Required task | Rewrite the rows starting at the first one and ending at the line containing "click(x=17, y=211)", with "underlined" replaced by "highlighted" and everything else left as it is.

Source records |
====

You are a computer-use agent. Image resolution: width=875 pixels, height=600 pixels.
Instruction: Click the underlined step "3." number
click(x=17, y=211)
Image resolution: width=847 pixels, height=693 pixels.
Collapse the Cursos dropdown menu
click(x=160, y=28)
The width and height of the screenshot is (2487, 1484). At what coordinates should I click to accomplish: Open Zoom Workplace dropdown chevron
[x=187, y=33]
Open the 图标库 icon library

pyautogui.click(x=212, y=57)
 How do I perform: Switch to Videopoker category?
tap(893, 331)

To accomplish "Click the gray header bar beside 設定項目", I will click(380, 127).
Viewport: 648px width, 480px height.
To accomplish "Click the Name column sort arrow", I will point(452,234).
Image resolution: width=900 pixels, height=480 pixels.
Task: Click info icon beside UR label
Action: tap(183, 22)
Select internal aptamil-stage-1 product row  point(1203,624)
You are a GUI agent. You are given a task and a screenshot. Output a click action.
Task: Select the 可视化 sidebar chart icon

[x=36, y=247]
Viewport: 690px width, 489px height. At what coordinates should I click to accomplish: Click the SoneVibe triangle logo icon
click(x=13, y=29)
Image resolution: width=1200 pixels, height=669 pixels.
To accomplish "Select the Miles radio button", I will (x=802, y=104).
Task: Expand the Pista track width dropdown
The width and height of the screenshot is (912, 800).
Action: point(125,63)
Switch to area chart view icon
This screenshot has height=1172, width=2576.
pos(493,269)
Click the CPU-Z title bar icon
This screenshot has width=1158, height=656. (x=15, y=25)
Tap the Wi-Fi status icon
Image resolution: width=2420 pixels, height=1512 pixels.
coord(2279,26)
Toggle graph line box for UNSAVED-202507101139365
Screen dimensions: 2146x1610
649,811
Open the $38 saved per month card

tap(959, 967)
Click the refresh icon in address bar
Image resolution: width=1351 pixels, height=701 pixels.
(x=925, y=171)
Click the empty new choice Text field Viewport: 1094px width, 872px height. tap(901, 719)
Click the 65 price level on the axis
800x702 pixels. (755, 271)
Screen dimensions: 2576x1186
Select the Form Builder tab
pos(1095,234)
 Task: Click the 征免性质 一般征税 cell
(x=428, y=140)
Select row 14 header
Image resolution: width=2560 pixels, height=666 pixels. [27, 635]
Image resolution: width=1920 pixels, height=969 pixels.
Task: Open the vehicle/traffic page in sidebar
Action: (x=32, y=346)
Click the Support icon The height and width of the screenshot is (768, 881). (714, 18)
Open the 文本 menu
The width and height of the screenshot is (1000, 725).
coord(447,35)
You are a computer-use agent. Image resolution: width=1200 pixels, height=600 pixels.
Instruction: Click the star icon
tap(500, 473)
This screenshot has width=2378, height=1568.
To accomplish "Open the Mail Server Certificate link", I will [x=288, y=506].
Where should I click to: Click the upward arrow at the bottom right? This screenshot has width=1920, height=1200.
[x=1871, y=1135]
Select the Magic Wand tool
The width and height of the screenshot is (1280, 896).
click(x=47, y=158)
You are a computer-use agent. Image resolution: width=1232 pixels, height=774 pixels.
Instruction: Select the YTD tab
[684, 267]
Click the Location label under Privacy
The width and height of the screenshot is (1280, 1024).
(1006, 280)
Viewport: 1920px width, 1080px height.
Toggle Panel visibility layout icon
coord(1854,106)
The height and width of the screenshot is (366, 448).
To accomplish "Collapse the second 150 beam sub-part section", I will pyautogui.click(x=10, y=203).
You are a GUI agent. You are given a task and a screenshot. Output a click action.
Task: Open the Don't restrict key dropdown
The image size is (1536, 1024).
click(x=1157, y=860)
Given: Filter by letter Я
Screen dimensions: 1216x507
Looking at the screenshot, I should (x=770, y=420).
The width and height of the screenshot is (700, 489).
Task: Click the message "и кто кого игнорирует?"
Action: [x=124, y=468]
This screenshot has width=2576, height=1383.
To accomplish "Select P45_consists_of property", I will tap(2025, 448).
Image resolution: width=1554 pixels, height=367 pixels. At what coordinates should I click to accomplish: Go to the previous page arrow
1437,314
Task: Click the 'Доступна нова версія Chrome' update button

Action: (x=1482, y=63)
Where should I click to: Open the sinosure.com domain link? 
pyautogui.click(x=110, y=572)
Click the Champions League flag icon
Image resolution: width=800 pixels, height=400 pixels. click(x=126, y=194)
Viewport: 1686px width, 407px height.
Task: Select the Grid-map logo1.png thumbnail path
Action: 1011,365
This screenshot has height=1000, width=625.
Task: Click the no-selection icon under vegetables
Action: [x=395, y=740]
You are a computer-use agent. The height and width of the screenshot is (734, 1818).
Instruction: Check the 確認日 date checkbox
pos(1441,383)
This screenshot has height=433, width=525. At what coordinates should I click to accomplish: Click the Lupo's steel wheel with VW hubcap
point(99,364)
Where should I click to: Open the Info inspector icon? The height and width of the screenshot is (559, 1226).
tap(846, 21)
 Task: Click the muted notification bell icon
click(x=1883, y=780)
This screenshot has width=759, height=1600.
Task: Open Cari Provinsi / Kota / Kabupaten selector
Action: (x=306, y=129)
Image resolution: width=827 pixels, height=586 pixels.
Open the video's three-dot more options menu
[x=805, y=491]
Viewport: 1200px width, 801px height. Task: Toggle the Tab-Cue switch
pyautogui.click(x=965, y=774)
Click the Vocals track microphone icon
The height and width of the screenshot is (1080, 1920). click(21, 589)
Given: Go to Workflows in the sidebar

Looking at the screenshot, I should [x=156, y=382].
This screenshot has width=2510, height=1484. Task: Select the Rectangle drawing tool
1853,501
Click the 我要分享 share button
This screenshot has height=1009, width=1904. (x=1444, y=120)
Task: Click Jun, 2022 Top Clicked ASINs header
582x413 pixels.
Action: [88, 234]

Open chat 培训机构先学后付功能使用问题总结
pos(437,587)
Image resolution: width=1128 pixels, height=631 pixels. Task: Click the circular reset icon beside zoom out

====

Task solution |
You are a computer-use agent. Image resolution: width=875 pixels, height=600 pixels.
Instruction: Click the highlighted step "3." number
click(x=17, y=211)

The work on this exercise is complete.